* BEGIN Data shown *

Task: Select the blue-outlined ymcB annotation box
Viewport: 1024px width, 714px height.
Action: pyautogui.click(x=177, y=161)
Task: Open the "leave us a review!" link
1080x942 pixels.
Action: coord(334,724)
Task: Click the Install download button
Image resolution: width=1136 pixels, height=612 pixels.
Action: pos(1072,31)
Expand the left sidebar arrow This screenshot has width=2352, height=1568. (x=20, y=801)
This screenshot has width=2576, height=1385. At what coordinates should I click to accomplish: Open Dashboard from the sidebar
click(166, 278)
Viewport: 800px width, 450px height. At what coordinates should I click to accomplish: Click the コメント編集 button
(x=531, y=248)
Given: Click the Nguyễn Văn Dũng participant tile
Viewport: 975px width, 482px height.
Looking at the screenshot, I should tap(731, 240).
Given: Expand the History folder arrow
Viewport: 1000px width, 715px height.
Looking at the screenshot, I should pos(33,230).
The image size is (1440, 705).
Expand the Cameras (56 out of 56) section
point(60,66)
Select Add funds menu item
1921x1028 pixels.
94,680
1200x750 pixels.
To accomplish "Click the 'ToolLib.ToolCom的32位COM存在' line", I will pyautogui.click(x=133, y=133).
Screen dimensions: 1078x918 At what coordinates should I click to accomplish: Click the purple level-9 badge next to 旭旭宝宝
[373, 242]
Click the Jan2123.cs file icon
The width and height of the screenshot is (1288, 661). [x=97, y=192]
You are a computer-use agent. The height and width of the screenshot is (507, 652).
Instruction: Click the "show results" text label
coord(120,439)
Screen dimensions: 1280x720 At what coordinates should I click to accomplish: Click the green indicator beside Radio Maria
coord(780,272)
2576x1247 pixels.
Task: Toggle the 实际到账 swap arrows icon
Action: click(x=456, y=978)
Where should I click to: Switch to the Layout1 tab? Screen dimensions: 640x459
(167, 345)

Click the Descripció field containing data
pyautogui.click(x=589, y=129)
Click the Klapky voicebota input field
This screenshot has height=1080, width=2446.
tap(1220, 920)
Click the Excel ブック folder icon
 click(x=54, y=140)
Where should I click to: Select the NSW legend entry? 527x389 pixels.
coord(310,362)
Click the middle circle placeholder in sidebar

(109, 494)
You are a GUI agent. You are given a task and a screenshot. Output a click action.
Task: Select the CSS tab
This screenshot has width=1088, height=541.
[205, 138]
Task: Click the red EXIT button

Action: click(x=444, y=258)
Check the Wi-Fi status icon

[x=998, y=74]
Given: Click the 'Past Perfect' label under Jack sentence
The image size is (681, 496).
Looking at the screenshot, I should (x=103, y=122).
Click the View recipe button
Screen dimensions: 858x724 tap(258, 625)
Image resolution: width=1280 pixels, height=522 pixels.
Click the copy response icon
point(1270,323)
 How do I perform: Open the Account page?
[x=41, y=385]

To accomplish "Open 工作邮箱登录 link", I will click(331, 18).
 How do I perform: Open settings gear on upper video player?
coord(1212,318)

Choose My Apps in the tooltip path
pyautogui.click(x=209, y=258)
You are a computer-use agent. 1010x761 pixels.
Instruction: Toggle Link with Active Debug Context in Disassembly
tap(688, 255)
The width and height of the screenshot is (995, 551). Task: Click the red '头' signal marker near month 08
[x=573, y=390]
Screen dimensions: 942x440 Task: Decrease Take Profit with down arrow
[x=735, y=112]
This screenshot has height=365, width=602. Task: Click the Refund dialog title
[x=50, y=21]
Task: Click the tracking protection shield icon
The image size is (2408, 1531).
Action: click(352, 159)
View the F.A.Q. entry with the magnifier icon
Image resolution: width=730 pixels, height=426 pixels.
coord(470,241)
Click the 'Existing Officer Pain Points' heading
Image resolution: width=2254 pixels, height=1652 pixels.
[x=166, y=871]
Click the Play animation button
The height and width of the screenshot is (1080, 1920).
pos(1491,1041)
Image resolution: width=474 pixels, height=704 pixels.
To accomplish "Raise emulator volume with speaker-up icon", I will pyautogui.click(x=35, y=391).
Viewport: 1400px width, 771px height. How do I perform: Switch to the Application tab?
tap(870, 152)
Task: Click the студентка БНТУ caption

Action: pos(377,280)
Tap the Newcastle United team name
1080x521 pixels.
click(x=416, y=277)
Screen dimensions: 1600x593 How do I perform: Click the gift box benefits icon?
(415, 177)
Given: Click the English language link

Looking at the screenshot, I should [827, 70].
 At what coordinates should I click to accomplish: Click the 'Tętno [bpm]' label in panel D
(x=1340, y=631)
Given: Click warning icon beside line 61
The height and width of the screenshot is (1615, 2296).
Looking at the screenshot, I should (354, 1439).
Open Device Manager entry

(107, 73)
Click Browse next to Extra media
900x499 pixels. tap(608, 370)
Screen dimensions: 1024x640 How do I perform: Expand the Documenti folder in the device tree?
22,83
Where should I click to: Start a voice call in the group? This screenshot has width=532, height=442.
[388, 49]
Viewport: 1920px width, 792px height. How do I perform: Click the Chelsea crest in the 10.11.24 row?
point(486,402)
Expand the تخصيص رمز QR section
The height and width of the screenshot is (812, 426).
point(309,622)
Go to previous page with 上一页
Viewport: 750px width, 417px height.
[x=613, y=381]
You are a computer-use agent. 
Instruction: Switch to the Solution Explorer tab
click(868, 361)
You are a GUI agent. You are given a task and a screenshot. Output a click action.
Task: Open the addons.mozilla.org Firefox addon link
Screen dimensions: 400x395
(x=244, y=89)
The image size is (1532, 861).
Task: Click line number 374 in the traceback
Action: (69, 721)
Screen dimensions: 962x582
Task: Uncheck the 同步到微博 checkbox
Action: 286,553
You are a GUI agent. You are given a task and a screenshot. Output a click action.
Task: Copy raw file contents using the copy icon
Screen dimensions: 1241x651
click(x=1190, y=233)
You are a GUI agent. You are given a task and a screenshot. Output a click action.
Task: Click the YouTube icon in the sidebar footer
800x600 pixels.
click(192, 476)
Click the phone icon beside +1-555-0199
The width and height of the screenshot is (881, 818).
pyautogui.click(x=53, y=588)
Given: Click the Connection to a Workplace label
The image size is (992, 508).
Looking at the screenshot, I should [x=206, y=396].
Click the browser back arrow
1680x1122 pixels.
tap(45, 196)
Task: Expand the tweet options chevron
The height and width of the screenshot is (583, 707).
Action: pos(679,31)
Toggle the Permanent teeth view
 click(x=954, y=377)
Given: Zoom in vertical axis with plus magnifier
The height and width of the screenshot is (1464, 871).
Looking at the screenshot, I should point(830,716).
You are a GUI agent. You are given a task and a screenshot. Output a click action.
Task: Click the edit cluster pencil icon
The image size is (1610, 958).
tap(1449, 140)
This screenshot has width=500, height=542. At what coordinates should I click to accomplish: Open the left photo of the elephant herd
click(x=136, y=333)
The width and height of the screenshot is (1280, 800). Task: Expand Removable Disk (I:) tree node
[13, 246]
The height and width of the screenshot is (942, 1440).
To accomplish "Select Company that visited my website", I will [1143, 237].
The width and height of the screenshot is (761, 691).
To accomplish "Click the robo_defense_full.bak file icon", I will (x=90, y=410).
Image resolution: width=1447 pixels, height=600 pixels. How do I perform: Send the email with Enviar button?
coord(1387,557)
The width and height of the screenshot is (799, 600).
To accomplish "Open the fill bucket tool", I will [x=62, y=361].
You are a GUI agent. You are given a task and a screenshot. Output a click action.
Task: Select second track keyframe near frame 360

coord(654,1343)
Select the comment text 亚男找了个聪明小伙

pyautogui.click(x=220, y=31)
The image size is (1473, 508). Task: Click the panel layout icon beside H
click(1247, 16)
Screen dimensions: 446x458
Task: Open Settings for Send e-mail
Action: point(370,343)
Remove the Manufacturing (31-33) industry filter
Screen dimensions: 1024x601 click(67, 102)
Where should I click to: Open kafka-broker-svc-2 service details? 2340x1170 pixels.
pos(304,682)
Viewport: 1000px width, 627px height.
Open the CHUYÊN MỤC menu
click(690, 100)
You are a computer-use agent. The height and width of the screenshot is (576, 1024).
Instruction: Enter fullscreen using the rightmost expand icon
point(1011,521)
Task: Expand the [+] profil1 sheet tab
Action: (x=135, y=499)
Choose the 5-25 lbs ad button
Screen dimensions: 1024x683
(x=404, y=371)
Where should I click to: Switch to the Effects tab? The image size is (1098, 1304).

* END Data shown *

#### Exercise description:
Rewrite the records as a numbered list with the blank lines dropped, starting with the line containing "The height and width of the screenshot is (942, 1440)." and going on through the line containing "(x=404, y=371)". Include both of those lines and nothing outside them.

#### Result of the task:
1. The height and width of the screenshot is (942, 1440).
2. To accomplish "Select Company that visited my website", I will [1143, 237].
3. The width and height of the screenshot is (761, 691).
4. To accomplish "Click the robo_defense_full.bak file icon", I will (x=90, y=410).
5. Image resolution: width=1447 pixels, height=600 pixels. How do I perform: Send the email with Enviar button?
6. coord(1387,557)
7. The width and height of the screenshot is (799, 600).
8. To accomplish "Open the fill bucket tool", I will [x=62, y=361].
9. You are a GUI agent. You are given a task and a screenshot. Output a click action.
10. Task: Select second track keyframe near frame 360
11. coord(654,1343)
12. Select the comment text 亚男找了个聪明小伙
13. pyautogui.click(x=220, y=31)
14. The image size is (1473, 508). Task: Click the panel layout icon beside H
15. click(1247, 16)
16. Screen dimensions: 446x458
17. Task: Open Settings for Send e-mail
18. Action: point(370,343)
19. Remove the Manufacturing (31-33) industry filter
20. Screen dimensions: 1024x601 click(67, 102)
21. Where should I click to: Open kafka-broker-svc-2 service details? 2340x1170 pixels.
22. pos(304,682)
23. Viewport: 1000px width, 627px height.
24. Open the CHUYÊN MỤC menu
25. click(690, 100)
26. You are a computer-use agent. The height and width of the screenshot is (576, 1024).
27. Instruction: Enter fullscreen using the rightmost expand icon
28. point(1011,521)
29. Task: Expand the [+] profil1 sheet tab
30. Action: (x=135, y=499)
31. Choose the 5-25 lbs ad button
32. Screen dimensions: 1024x683
33. (x=404, y=371)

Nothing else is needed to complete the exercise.